Having called upon the “servants of the LORD” to praise him “from the rising of the sun to the place where it sets,” the psalm next turns to the praise of God directly, extolling him as the one who is “exalted over all the nations” and whose “glory [is] above the heavens” (v. 4). Verses 3 and 4 are paralleled almost exactly in Malachi 1:11: “My name will be great among the nations, from the rising to the setting of the sun. In every place incense and pure offerings will be brought to my name, because my name will be great among the nations,’ says the LORD Almighty.”
Verse 5 is in the middle of the psalm and is its theme. This is an important and often asked question in the Old Testament. It is not unique to Psalm 113. For example, it is the meaning of the name of the minor prophet Micah and the question he himself asks in chapter 7, verse 18. What amazes Micah is that this great incomparable God forgives sin. He says,
Who is a God like you,who pardons sin and forgives the transgressionof the remnant of his inheritance? You do not stay angry foreverbut delight to show mercy.
A more elaborate treatment of this question is in Isaiah 40:12—41:4.

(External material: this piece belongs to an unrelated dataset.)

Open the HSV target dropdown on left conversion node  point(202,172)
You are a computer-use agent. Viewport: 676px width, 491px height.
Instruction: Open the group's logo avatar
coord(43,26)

What amazes the psalmist is that God is exalted so high that he has to stoop low to see not only the earth, but also the heavens, and yet at the same time cares for the lowly. H. C. Leupold says, “He has done two things, each of which seems to make the other impossible. He has taken his seat so high that no one can match him, yet he has regard for the lowliest of the low in that he ‘looks down so far.’”1
When we read of God stooping down to look on the heavens and the earth it is hard not to think of the Tower of Babel. In that story the people of the day decided that they would build a tower that reaches to the heavens” (Gen. 11:4). When God took notice of what they were doing, the story makes clear several times that he had to “come down” from far above to see it (vv. 5, 7). Anything human is infinitely beneath the infinitely exalted God. Yet the psalm goes beyond even that comparison when it says that God has to stoop to see not only the earth but the heavens as well. What it is teaching is that even the most exalted, wonderful and glorious parts of creation are far, far beneath the Creator.
The psalm goes beyond what we are told of God stooping to see what men are doing in Genesis, then. But we should not miss noticing that the New Testament also goes beyond even the psalm when it describes how Jesus not only looked down on us to see us in our misery, sin and sorrows but actually came down to us that he might lift us up.
Philippians 2:6-8 describes it:
[He], being in very nature God, did not consider equality with God something to be grasped, but made himself nothing, taking the very nature of a servant, being made in human likeness. And being found in appearance as a man, he humbled himself and became obedient to death—even death on a cross!
There is nothing more marvelous or more incomprehensible than that. So we may well say, “Who is like the Lord our God?” and answer, “No one.” No one is like our great Savior and Lord, Jesus Christ.
1H. C. Leupold, Exposition of the Psalms (Grand Rapids: Baker Book House, 1969), p. 791.